Stahl: Wenn Kinder zu früh in Kita kommen und das Sicherheitserleben nicht genug ausgeprägt ist, ist es später irreversibel. Diese Kinder sind dann viel schneller gestresst, weil sie nicht runterregulieren können. Das liegt auch daran, dass Kinder ein Jahr zu früh geboren werden, sie müssen eigentlich erst einmal „nachgebrütet“ werden.

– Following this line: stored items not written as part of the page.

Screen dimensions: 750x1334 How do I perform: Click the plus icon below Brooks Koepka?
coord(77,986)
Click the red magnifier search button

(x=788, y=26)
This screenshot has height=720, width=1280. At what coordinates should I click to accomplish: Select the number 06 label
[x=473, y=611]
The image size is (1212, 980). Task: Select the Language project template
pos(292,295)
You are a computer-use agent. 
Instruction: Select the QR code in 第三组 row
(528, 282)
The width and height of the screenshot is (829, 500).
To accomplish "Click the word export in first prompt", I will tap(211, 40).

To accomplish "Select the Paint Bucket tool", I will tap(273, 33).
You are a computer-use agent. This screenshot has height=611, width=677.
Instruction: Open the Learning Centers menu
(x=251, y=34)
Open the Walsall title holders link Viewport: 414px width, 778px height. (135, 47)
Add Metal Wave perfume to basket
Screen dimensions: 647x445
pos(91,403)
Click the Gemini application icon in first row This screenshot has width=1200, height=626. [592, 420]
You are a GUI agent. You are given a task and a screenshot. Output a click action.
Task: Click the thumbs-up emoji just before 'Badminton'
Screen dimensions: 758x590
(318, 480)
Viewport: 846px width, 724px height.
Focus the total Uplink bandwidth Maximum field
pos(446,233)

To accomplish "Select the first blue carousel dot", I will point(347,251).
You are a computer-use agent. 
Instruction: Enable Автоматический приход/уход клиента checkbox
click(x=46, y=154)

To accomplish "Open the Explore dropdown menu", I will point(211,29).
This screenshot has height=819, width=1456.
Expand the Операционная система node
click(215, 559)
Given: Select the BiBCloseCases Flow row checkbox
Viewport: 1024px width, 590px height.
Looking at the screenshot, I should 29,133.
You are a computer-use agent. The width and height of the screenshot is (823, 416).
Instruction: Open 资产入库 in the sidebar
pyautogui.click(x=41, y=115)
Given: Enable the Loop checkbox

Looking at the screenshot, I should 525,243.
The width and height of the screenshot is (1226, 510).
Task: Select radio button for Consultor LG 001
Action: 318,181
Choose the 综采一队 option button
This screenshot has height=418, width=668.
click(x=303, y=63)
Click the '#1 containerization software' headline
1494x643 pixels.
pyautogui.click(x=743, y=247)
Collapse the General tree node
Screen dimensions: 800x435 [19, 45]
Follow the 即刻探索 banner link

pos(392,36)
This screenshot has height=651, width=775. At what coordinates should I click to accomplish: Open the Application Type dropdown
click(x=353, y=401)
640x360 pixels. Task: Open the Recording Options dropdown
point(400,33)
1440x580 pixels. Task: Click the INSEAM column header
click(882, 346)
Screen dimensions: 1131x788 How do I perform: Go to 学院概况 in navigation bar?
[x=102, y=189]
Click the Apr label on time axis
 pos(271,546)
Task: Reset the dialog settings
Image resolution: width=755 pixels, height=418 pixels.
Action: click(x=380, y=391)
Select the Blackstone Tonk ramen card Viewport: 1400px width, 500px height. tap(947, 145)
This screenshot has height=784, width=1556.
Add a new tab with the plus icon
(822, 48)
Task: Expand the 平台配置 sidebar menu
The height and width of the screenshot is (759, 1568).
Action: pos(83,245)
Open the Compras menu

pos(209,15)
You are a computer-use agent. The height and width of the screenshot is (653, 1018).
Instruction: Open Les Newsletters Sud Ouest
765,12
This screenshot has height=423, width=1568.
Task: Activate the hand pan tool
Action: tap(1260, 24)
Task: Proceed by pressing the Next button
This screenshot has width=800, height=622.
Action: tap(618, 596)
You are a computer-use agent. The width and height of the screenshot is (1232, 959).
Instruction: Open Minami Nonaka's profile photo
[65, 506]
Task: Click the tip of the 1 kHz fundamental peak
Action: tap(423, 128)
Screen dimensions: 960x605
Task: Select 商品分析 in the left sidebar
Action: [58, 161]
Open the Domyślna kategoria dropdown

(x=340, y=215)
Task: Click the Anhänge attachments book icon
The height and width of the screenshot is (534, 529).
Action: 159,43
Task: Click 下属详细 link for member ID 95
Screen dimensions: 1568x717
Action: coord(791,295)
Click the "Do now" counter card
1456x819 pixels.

Im ersten Jahr geht es nur um Sicherheit und Geborgenheit, was ehrlicherweise am besten die Mutter als Bezugsperson machen kann. Also Sicherheit durch Körperkontakt geben, aufheben, trösten, streicheln. Dadurch schüttet das Gehirn beruhigende Hormone aus. Das kindliche Gehirn kann nicht selbst Stress regulieren. Nur mit Mama und Papa spurt sich das Gehirn ein und das Kind bekommt Sicherheit. Wenn es aber zu früh und zu lange in der Kita ist, entsteht dieser Kreislauf nicht, sondern es entwickelt sich ein Hardware-Schaden.